─── DATA FOR THIS EXERCISE ───
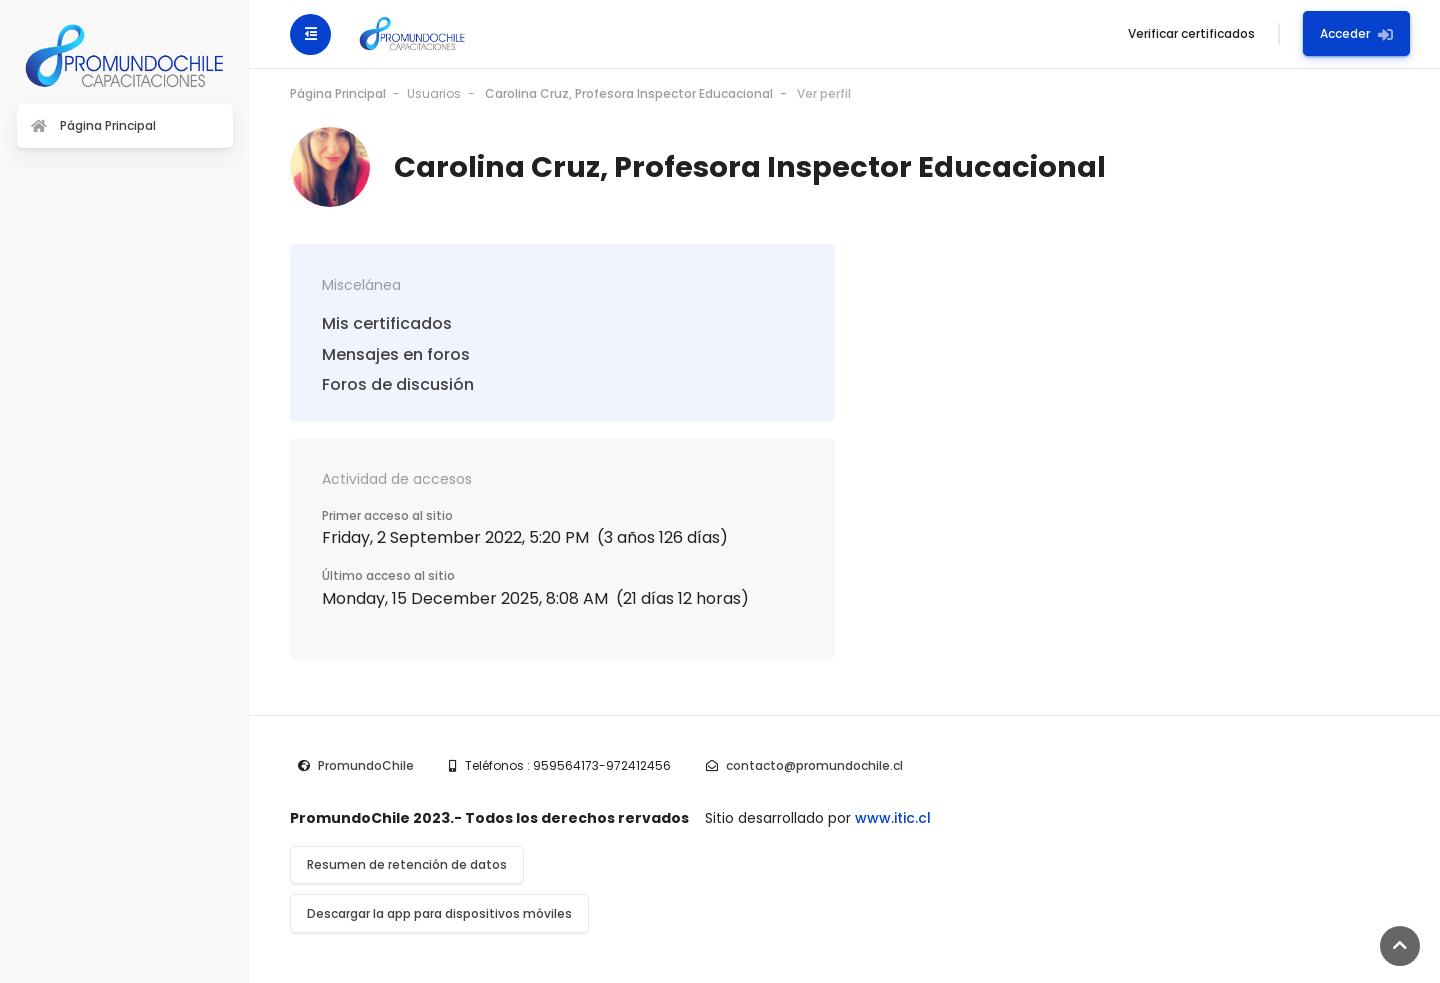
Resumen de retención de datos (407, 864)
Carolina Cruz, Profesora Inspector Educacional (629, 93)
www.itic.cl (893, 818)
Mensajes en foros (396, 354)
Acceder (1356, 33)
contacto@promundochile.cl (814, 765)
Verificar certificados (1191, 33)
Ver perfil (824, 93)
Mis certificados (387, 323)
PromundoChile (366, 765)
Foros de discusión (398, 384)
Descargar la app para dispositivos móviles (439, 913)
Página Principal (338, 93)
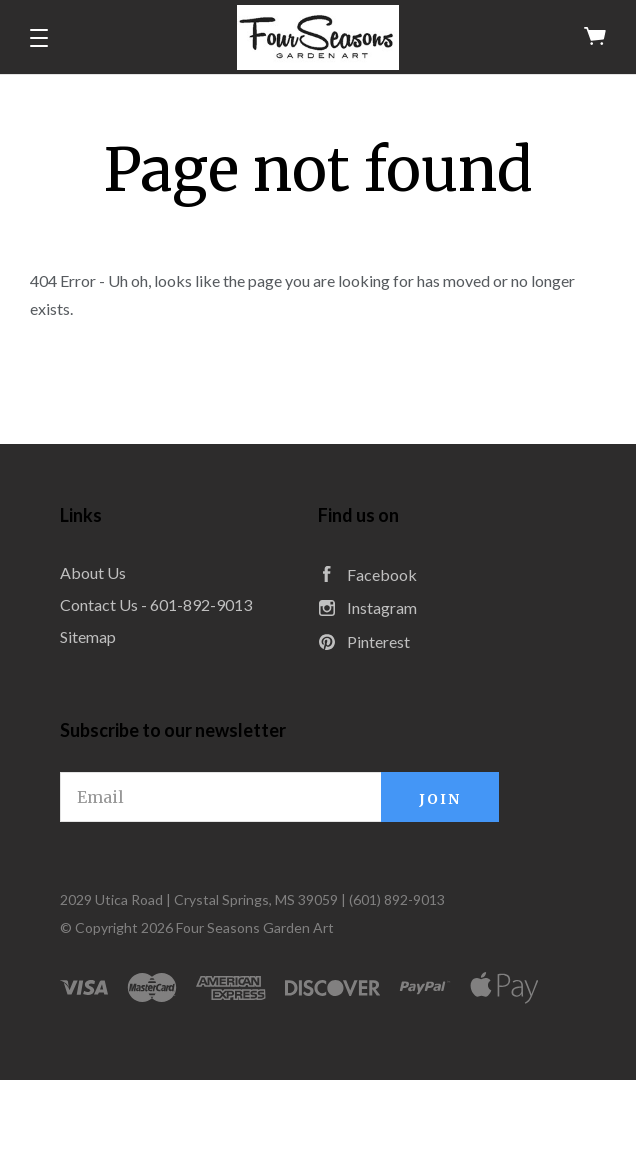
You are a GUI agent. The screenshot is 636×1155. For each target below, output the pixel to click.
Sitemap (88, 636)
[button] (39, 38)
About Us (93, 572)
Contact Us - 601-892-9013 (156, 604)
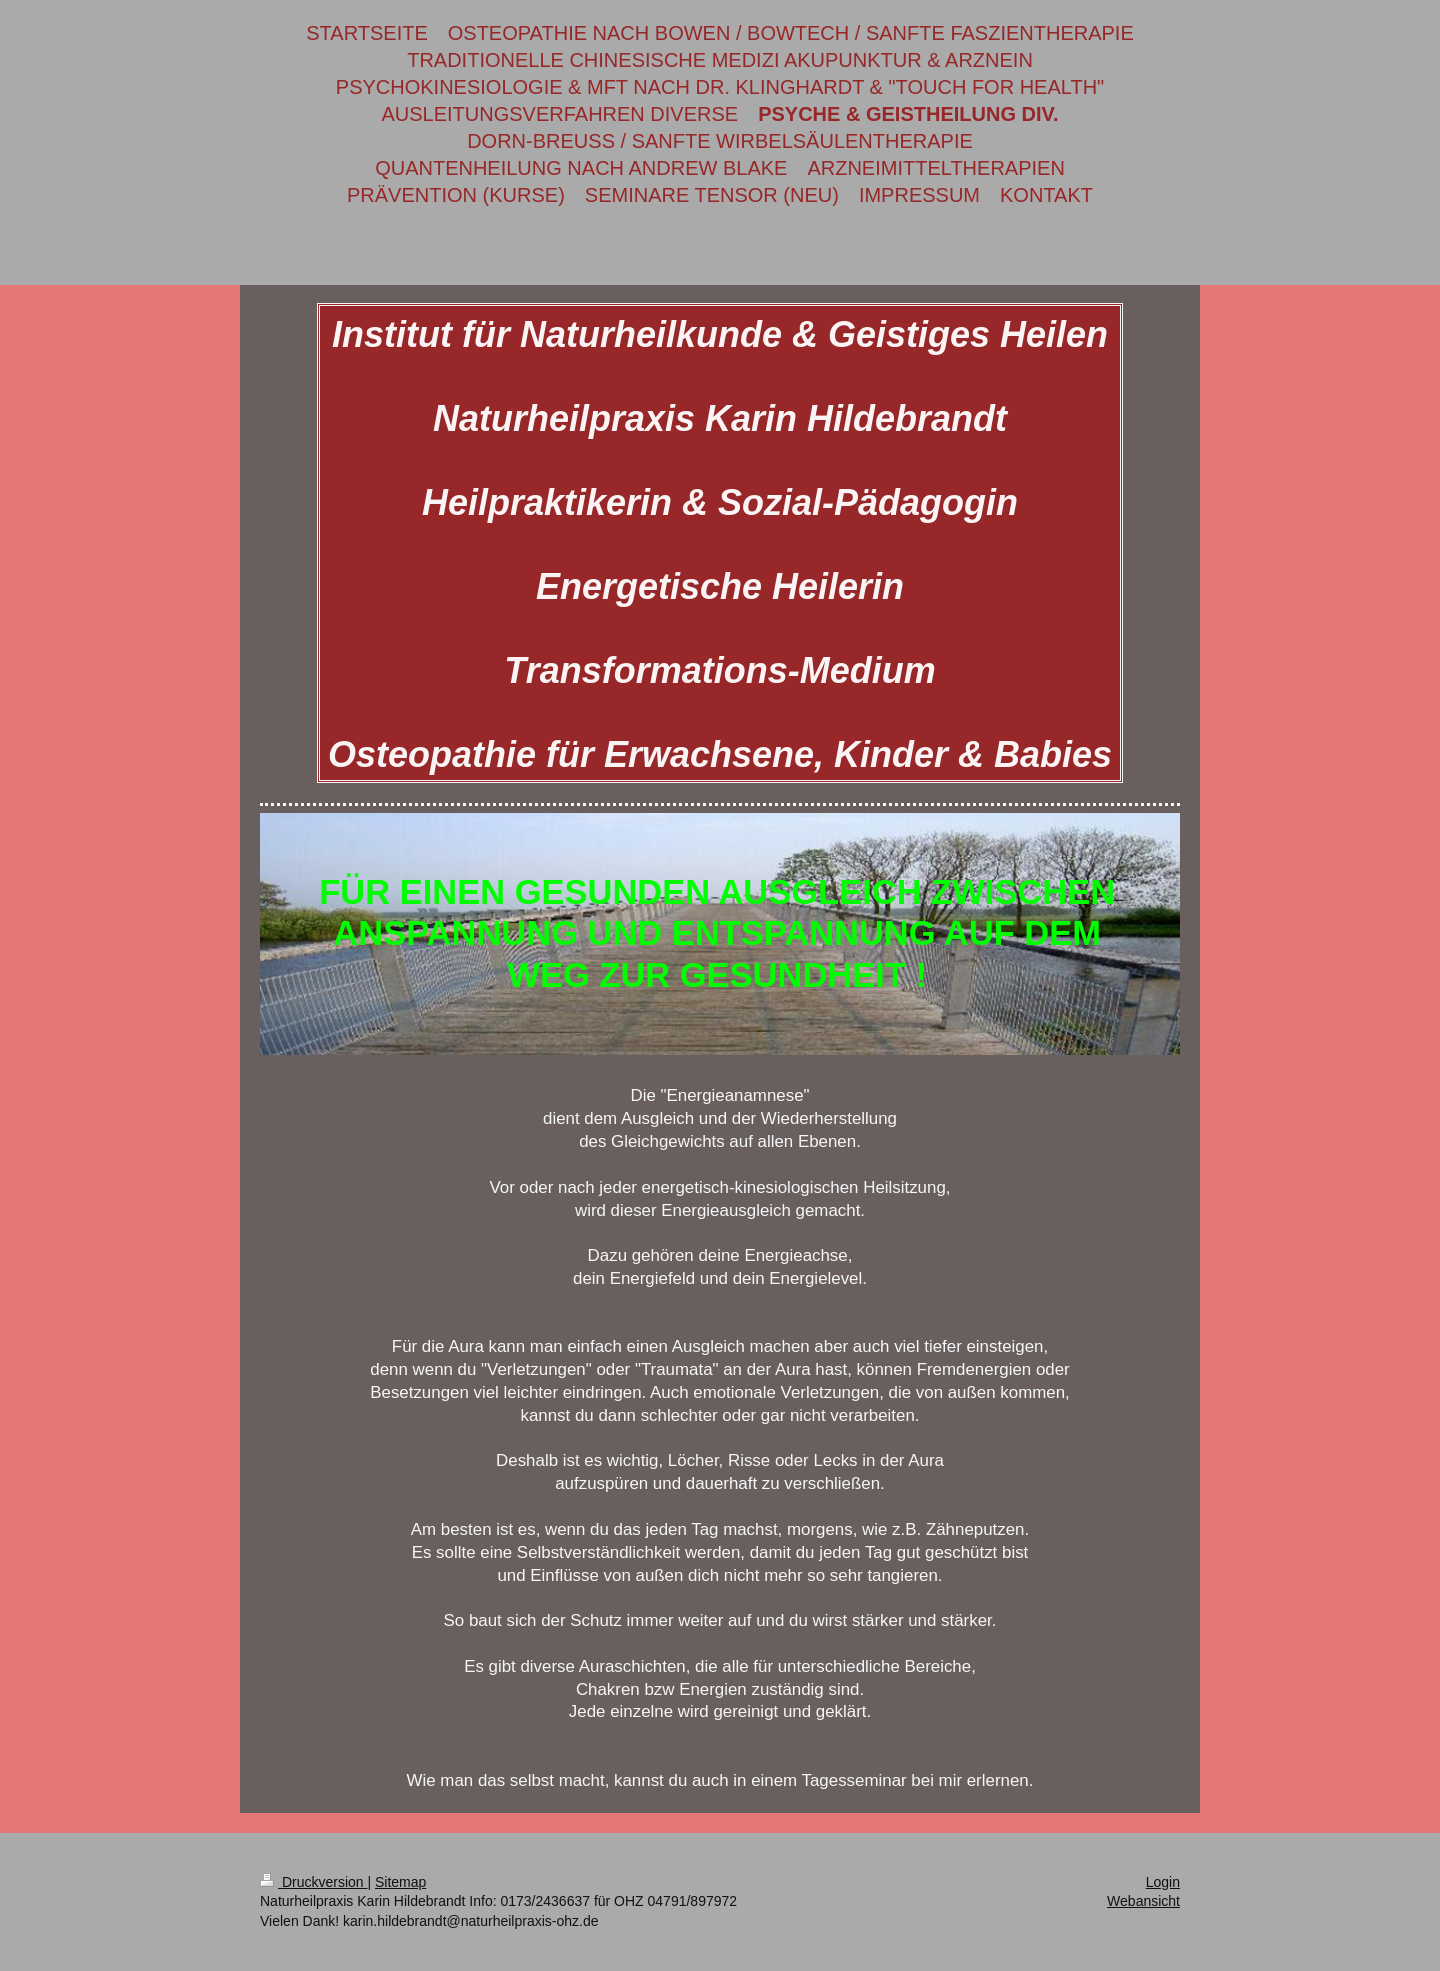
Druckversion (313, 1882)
───
**STATED TASK**
Quote the listing from the line containing "You are a GUI" up to and including its last line, word for word, leaving out the pictures.

**TASK OUTPUT**
You are a GUI agent. The screenshot is 636×1155. For each target below, output the pixel to click.
Sitemap (88, 636)
[button] (39, 38)
About Us (93, 572)
Contact Us - 601-892-9013 (156, 604)
Druckversion (313, 1882)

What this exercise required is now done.